Instructions to follow: The records are to be repeated exactly, and any images in them are to be dropped.

Input material:
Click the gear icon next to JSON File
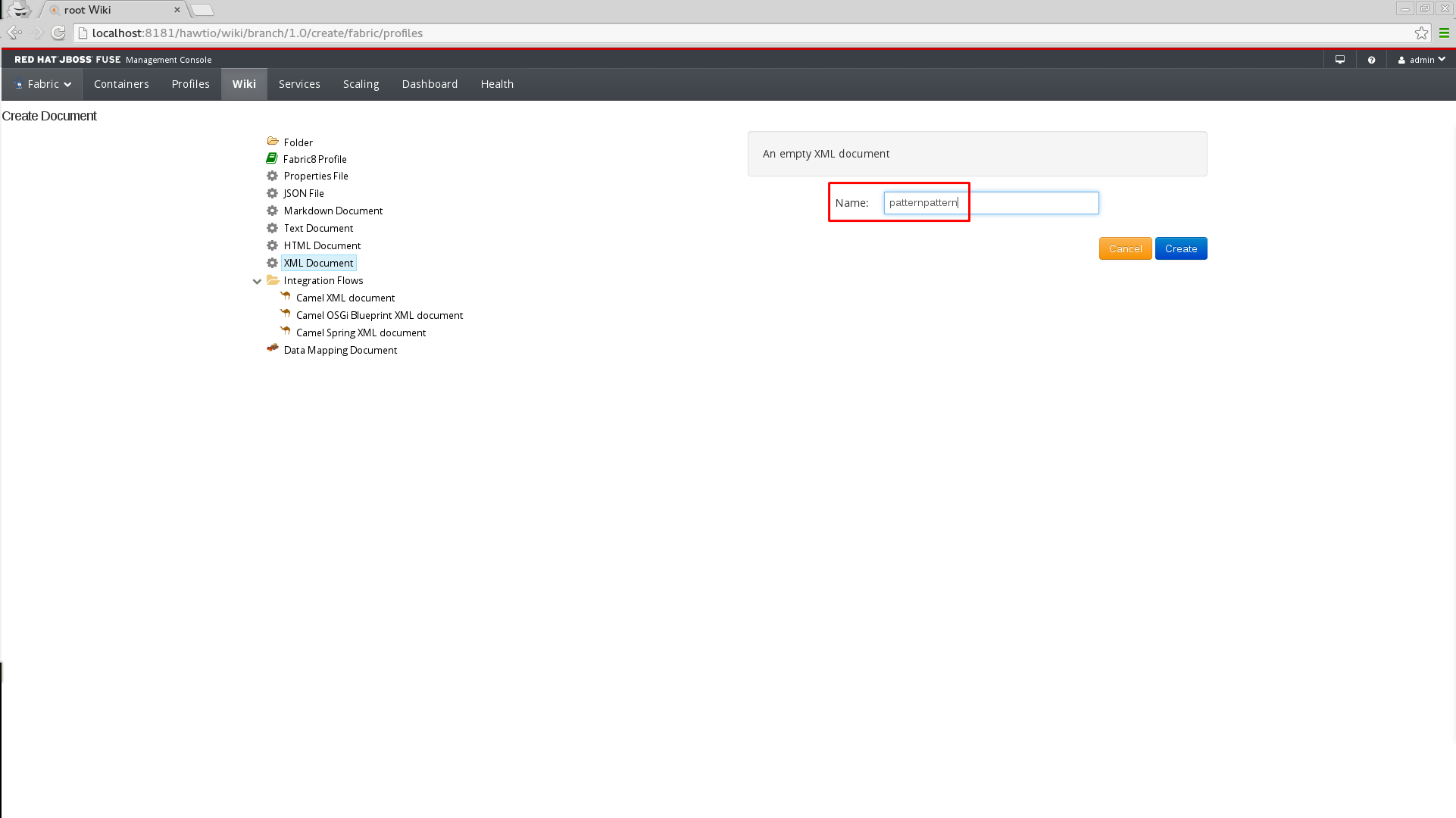Screen dimensions: 1456x818 point(273,193)
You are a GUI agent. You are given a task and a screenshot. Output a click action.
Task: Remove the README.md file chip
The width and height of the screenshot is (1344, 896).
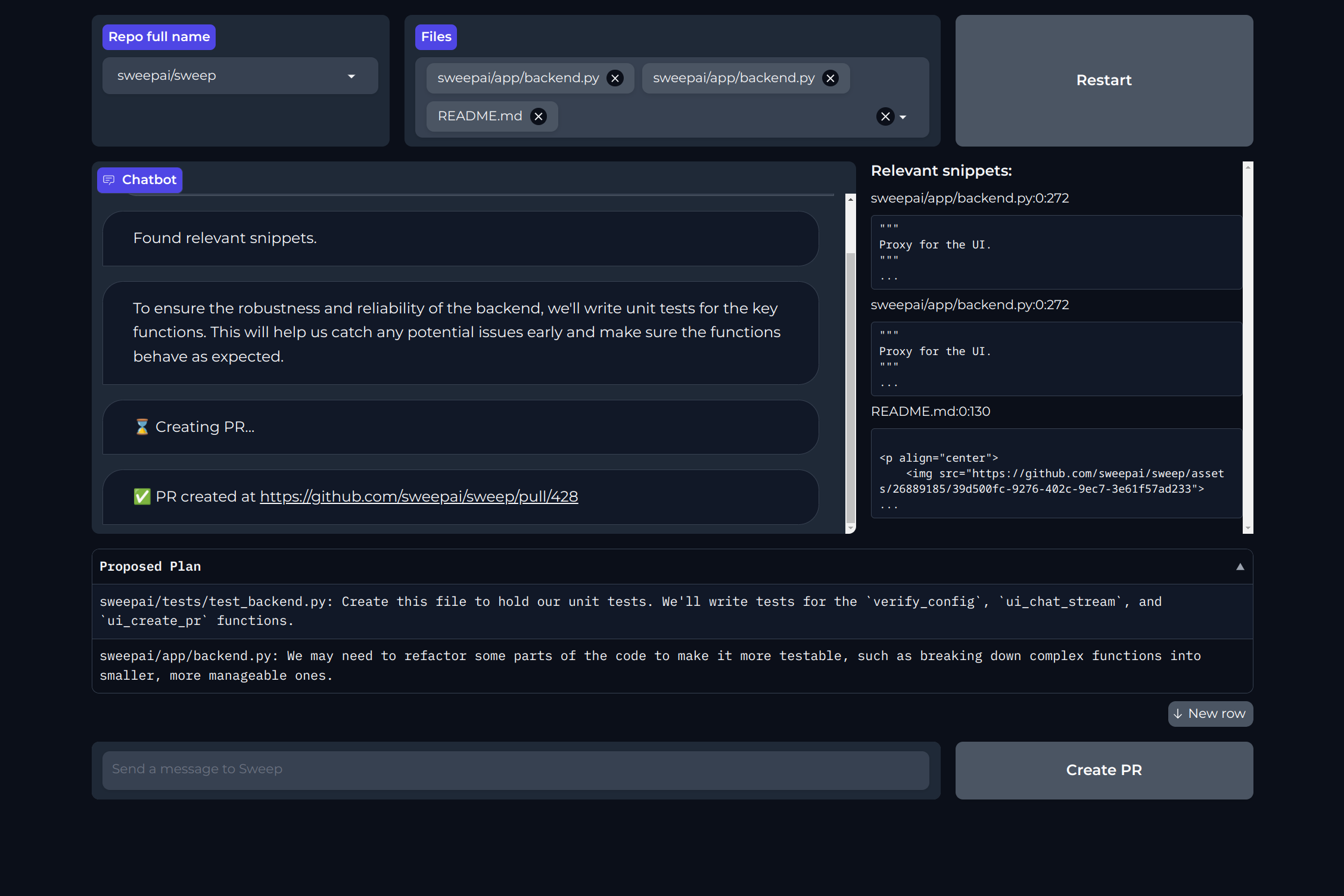[539, 116]
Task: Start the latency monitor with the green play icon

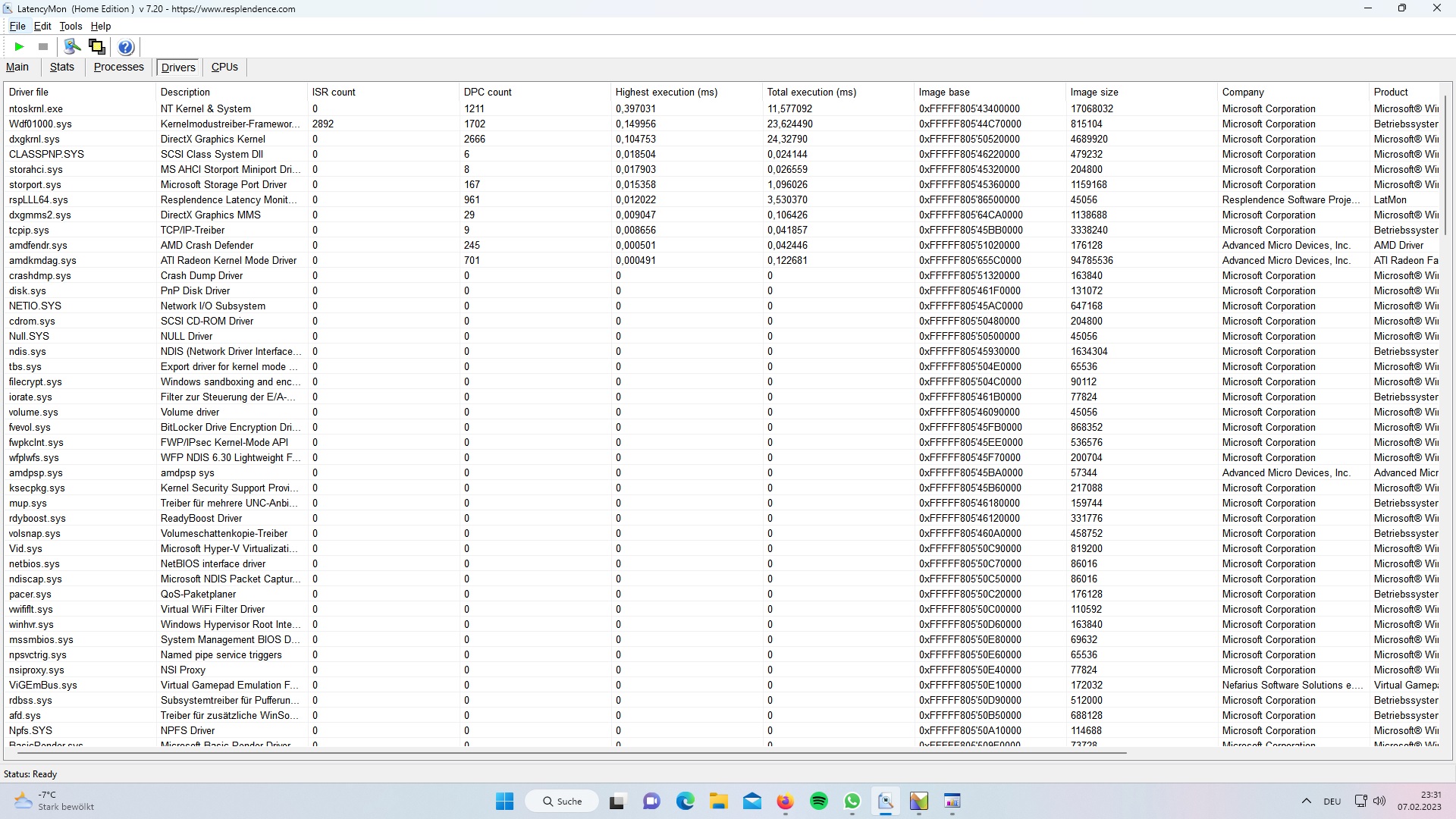Action: (x=19, y=47)
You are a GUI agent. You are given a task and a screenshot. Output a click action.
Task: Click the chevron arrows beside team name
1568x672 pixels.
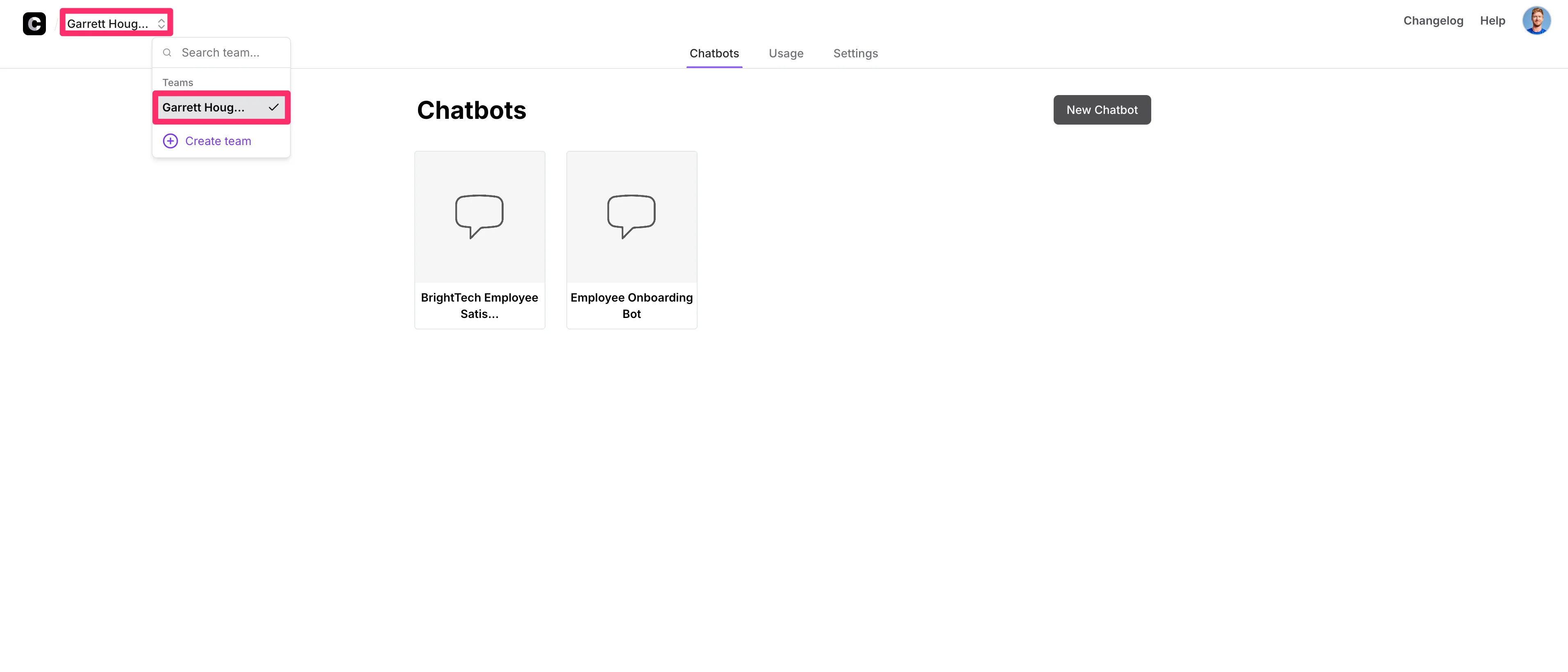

Exercise response:
Click the gear icon next to JSON File
Screen dimensions: 1456x818 point(273,193)
You are a GUI agent. You are given a task and a screenshot. Output a click action.
Task: Remove the README.md file chip
The width and height of the screenshot is (1344, 896).
[539, 116]
Task: Start the latency monitor with the green play icon

Action: (x=19, y=47)
You are a GUI agent. You are given a task and a screenshot. Output a click action.
Task: Click the chevron arrows beside team name
1568x672 pixels.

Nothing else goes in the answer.